Action item:
The expected response is an exact repetition of every record, with images excluded.
[Provided data — start]
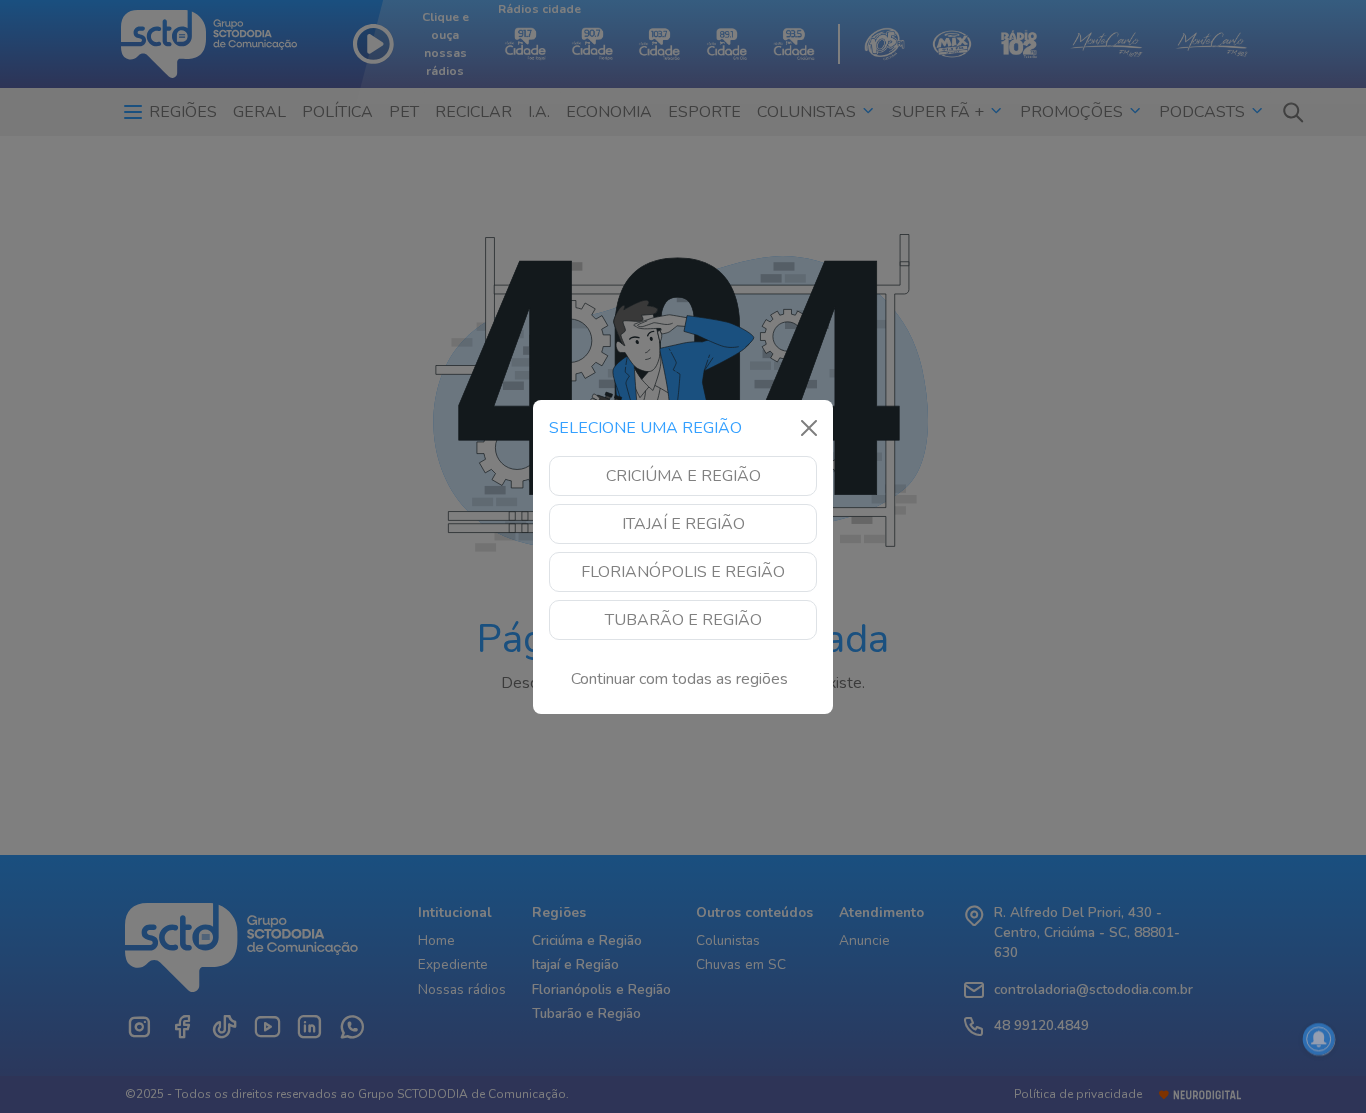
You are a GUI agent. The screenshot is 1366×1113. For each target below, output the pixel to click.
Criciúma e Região (683, 476)
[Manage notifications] (1319, 1039)
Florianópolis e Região (683, 572)
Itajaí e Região (683, 524)
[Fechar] (809, 428)
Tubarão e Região (683, 620)
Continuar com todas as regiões (679, 679)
[Provided data — finish]
Solution to this exercise:
You are a GUI agent. The screenshot is 1366×1113. For each target below, output the pixel to click.
Criciúma e Região (683, 476)
[Manage notifications] (1319, 1039)
Florianópolis e Região (683, 572)
Itajaí e Região (683, 524)
[Fechar] (809, 428)
Tubarão e Região (683, 620)
Continuar com todas as regiões (679, 679)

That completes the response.